One of the scientific result of his stay in Nigeria was the description of a new morphological organ in the ants of the genus Oecophylla, pretarsal pads, which allow these insects to push large prey on smooth and almost vertical surfaces.

After returning from Nigeria, he continued his research in the field of entomology. In 1991, he published a textbook on the ethology of insects, which is the only such comprehensive treatment of this topic in the Polish language to date.

In 1994, he received a professorial nomination from the President of the Republic of Poland, Lech Wałęsa.

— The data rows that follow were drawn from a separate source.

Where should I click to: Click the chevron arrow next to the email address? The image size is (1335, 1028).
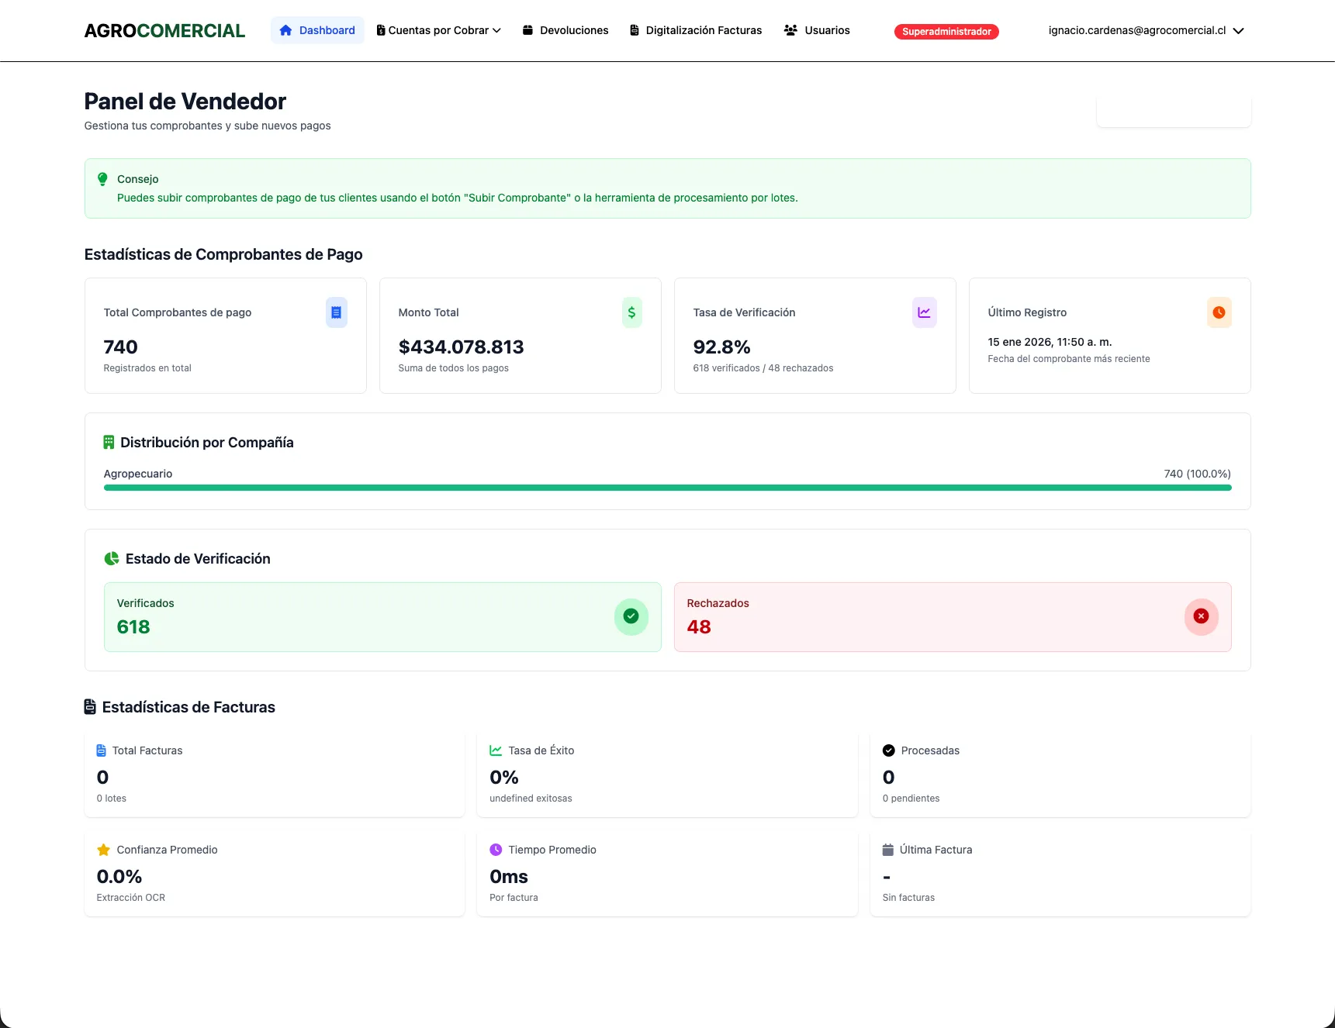click(1239, 31)
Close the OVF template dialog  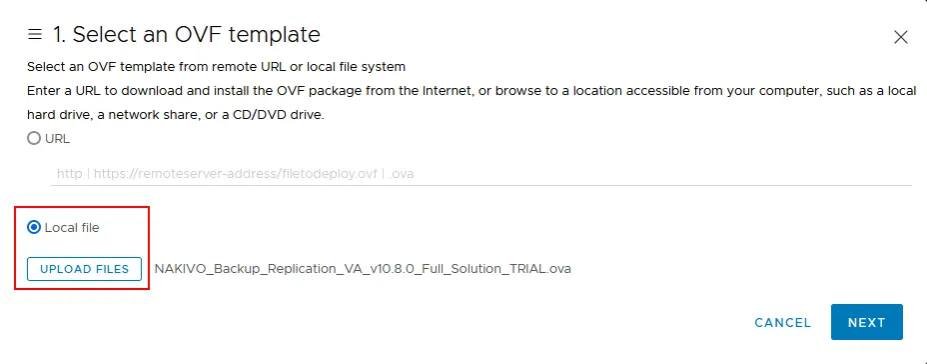click(900, 37)
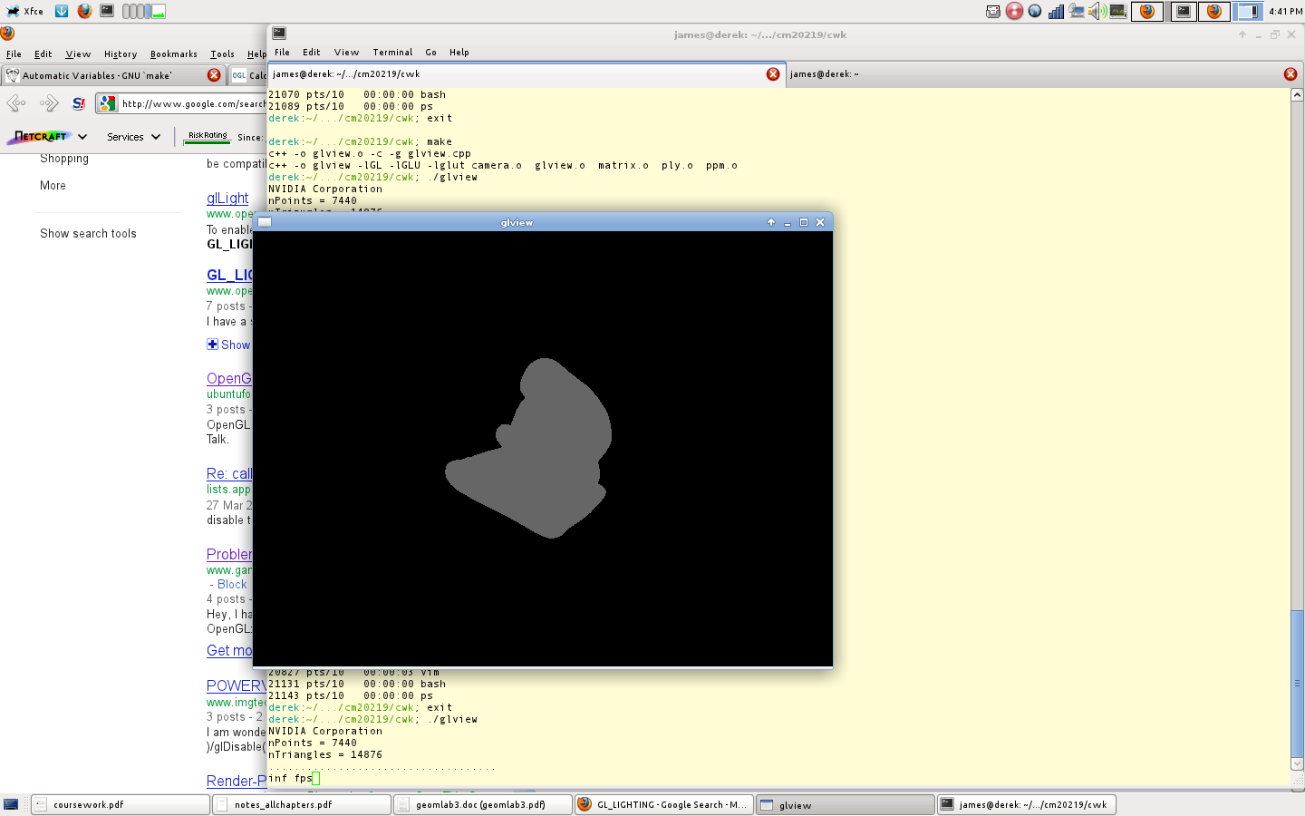This screenshot has height=816, width=1305.
Task: Click the browser forward arrow button
Action: (x=48, y=103)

From the mid-1990s, Wojtusiak concentrated on the mountainous areas of South America, participating in or organising more than ten scientific expeditions into the Andes, which resulted in more than 100 scientific publications and descriptions of more than 400 new species of butterflies and moths, principally belonging to the Tortricidae family, in co-authorship with Professor Józef Razowski.[2]